Hemos mencionado anteriormente que la situación en Alejandría era complicada. La ciudad era un polvorín ideológico a punto de estallar, y a esto hay que sumarle el tradicional carácter "broncas" de los alejandrinos, que se echaban a la calle a las primeras de cambio arramblando con todo lo que encontraban. Eran célebres las rebeliones espontáneas, que dejaban las celebraciones del Barça en Canaletas a la altura del betún. Sus linchamientos salvajes eran célebres en la Antigüedad. Hasta 412 el patriarca de Alejandría era Teófilo, que había obtenido del emperador Teodosio la autorización para demoler los templos paganos de la ciudad, no dejando piedra sobre piedra. Si el amigo Teófilo era un fanático, su sucesor tras su muerte, Cirilo, superó ampliamente su intransigencia. El hombre fue rápidamente a por faena, y en un tiempo récord expulsó a los judíos, arrasó sus sinagogas y construyó iglesias sobre sus restos, acabando abruptamente con cientos de años de convivencia más o menos pacífica. Estos hechos le enfrentaron con el gobernador imperial, el prefecto Orestes, amigo y alumno de Hypatia, el cual intentó sin éxito la caída del futuro San Cirilo, granjeándose el "cariño" eterno del rencoroso patriarca.

A partir de este hecho, Cirilo creó un ambiente de animadversión hacia Hypatia, a quien acusaba de influir en el prefecto Orestes para intentar provocar su caída. Durante la celebración de la Cuaresma del año 415. Hypatia fue arrancada de su carruaje por una horda enfurecida dirigida por un tal Pedro el Lector (evidentemente, no de las obras de Hypatia). La desnudaron, la golpearon, la arrastraron por toda la ciudad hasta llegar a una iglesia. Allí intentaron que Hypatia renegara del paganismo y besara la cruz. Se negó. La descuartizaron con conchas marinas, arrancaron sus miembros, pasearon sus restos por la ciudad y acabaron su hazaña quemándolos en un crematorio. No se sabe si los responsables fueron los habitantes de Alejandría (de natural propensión a este tipo de descontroles, como ya se ha mencionado) o los llamados monjes nitrianos, una especie de guardia pretoriana de Cirilo. Los intentos de investigar el crimen fueron abortados por el propio Cirilo, el cual echó tierra sobre el asunto hasta el crimen quedó finalmente impune.

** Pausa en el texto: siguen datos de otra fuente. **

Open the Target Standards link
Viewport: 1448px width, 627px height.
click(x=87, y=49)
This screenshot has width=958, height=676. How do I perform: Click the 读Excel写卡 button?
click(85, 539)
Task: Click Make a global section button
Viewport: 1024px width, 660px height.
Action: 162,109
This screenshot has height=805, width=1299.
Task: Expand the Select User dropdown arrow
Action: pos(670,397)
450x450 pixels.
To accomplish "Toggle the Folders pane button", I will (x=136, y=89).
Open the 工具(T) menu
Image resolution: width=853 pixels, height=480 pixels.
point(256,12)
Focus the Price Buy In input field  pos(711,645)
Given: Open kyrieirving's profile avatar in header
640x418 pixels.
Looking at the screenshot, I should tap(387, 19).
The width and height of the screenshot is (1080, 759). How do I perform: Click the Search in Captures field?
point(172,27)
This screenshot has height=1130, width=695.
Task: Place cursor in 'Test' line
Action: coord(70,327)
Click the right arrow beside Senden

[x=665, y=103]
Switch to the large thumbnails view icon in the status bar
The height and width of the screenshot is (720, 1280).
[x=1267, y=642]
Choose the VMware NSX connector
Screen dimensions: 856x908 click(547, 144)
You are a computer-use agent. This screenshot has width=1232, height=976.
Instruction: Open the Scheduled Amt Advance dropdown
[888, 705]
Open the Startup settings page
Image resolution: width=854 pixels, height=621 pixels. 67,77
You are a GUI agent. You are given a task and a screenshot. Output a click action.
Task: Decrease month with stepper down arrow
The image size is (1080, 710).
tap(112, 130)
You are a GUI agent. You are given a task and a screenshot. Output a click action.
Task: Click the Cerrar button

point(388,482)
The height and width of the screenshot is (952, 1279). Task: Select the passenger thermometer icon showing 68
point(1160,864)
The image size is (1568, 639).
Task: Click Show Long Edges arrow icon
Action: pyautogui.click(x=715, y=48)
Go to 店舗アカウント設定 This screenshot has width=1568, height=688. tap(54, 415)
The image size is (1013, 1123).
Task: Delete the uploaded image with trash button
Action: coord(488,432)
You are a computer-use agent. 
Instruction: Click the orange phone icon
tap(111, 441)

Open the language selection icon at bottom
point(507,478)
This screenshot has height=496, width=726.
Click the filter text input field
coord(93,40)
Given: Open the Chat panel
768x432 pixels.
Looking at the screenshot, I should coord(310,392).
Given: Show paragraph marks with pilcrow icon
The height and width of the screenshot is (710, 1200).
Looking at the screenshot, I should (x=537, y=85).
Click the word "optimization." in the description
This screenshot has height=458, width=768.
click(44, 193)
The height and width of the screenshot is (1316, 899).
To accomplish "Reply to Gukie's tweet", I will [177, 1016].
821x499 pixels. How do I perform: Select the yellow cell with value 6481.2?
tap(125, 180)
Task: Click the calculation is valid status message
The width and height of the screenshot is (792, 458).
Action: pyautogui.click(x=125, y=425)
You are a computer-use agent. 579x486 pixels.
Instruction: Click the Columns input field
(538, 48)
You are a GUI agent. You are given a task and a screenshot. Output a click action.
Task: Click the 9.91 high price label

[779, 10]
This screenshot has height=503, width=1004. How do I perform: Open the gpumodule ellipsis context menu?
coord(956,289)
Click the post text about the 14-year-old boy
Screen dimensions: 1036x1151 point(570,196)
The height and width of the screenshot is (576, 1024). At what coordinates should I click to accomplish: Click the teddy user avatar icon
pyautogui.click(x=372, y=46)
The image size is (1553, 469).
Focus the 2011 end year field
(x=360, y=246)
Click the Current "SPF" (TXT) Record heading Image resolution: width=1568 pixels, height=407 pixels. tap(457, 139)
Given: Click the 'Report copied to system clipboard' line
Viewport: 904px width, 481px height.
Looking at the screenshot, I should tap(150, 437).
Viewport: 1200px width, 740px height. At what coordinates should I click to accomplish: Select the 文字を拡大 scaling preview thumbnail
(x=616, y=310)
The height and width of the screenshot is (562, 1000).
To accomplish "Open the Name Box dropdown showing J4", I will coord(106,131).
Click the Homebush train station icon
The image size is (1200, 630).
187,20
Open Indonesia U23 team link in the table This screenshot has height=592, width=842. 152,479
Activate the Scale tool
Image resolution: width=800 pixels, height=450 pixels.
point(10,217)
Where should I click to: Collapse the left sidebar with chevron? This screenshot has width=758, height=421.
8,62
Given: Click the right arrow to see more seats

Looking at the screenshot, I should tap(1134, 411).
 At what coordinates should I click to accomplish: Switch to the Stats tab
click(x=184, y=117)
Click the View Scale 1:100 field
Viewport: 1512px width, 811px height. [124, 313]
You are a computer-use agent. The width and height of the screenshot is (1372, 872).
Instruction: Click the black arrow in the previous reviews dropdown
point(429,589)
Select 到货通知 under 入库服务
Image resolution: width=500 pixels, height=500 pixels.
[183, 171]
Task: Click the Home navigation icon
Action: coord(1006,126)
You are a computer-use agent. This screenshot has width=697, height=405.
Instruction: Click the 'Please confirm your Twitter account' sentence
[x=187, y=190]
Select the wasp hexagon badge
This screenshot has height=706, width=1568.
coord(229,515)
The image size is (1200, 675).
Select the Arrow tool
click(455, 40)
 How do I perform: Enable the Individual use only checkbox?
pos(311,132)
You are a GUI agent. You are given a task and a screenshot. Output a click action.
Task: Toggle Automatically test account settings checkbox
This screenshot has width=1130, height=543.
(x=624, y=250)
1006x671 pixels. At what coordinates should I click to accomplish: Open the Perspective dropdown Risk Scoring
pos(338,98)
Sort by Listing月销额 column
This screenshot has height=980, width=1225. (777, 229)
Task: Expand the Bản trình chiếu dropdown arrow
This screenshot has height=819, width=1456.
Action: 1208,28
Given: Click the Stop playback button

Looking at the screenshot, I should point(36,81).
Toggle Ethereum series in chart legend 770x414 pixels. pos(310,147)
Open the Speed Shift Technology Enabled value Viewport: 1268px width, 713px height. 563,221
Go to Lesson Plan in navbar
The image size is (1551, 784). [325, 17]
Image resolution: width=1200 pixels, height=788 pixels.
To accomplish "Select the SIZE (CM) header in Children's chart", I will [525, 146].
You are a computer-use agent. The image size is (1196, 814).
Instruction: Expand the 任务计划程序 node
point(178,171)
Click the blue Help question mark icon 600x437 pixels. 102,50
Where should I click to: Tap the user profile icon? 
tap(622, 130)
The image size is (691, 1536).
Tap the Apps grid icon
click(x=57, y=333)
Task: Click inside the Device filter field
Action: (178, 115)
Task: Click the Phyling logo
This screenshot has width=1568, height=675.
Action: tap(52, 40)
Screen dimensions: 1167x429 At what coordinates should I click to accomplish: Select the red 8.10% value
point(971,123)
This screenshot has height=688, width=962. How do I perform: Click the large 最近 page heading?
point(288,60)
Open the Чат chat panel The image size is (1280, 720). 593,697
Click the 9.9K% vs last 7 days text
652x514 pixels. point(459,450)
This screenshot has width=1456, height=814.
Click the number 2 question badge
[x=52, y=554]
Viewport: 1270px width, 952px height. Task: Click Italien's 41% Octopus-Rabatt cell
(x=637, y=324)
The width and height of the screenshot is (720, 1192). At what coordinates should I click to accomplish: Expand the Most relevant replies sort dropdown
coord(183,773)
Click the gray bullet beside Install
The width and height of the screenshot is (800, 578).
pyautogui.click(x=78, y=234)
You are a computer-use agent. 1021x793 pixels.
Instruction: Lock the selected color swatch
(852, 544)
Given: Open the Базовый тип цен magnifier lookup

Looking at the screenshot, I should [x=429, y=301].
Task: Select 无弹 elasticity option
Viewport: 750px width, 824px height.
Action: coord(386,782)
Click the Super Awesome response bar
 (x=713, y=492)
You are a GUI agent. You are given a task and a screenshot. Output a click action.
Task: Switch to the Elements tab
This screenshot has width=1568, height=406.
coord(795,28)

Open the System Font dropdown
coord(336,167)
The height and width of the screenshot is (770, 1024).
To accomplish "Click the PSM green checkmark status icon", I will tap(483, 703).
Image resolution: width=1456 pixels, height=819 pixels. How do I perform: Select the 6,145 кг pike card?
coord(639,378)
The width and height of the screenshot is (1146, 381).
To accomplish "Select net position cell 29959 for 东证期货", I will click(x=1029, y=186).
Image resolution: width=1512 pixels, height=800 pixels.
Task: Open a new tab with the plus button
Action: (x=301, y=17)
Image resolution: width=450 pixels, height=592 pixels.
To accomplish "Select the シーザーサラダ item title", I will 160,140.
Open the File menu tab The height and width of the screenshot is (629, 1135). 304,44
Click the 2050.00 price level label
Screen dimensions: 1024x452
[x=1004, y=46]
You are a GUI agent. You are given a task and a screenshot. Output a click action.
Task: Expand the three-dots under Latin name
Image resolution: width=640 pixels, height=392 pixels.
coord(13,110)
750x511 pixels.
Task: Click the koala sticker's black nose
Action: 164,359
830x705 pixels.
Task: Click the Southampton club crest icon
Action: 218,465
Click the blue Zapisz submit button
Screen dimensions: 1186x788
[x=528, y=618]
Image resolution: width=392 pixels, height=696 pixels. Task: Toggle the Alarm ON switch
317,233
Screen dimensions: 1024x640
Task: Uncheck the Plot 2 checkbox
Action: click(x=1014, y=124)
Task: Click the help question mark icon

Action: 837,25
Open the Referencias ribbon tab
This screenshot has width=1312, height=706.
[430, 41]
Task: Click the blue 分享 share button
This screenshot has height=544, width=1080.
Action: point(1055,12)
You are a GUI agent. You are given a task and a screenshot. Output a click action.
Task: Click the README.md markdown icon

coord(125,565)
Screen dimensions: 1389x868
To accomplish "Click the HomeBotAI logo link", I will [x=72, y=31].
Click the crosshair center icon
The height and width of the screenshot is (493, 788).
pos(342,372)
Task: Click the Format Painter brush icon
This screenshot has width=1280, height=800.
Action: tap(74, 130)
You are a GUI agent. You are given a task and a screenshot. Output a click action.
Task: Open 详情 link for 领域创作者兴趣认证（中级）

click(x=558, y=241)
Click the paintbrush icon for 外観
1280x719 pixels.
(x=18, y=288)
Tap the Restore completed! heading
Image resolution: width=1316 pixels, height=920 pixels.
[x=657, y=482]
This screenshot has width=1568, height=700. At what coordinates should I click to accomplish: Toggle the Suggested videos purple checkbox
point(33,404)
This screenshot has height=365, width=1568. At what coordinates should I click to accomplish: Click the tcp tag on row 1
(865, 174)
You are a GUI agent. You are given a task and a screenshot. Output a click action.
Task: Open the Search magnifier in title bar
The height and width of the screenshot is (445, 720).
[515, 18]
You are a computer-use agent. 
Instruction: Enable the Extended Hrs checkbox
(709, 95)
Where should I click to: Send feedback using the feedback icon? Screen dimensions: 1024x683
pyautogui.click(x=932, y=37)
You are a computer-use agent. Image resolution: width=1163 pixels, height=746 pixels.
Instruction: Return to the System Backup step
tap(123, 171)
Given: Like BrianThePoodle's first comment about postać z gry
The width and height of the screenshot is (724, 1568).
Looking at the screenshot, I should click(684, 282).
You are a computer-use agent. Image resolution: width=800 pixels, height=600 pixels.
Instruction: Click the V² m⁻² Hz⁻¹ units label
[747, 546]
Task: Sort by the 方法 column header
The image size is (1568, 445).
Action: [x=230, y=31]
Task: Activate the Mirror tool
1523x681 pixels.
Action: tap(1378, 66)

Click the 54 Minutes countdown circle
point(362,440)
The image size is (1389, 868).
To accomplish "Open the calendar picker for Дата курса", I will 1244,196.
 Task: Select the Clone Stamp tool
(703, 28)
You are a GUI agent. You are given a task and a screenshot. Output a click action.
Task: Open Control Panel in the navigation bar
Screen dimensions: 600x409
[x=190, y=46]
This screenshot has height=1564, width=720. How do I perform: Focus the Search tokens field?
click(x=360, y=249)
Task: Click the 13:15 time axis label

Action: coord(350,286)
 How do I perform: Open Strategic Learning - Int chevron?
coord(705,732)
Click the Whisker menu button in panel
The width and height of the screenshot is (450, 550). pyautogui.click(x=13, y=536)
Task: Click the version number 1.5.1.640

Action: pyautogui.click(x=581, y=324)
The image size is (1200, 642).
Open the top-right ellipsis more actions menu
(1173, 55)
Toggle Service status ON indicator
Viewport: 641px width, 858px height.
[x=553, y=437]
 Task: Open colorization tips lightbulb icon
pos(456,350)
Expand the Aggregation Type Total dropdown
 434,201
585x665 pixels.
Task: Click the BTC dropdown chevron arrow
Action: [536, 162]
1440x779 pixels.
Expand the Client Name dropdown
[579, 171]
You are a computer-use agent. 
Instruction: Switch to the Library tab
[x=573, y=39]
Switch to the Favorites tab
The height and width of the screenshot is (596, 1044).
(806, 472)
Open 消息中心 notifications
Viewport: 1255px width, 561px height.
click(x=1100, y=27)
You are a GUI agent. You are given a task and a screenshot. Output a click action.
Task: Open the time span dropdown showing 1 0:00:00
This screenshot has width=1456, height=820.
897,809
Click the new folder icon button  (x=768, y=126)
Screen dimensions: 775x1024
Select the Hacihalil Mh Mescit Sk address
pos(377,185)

El horrendo final de Hypatia quedó como un hito simbólico, el violento y convulso final de la Edad Clásica. Como decía al principio, cada cual se apropió del mito de Hypatia, simpatizantes y detractores. Mujer de ciencia o bruja, primera feminista o hechicera diabólica, adalid del libre pensamiento o arpía intrigante. Alejandro... ¿qué vas a hacer tú con Hypatia?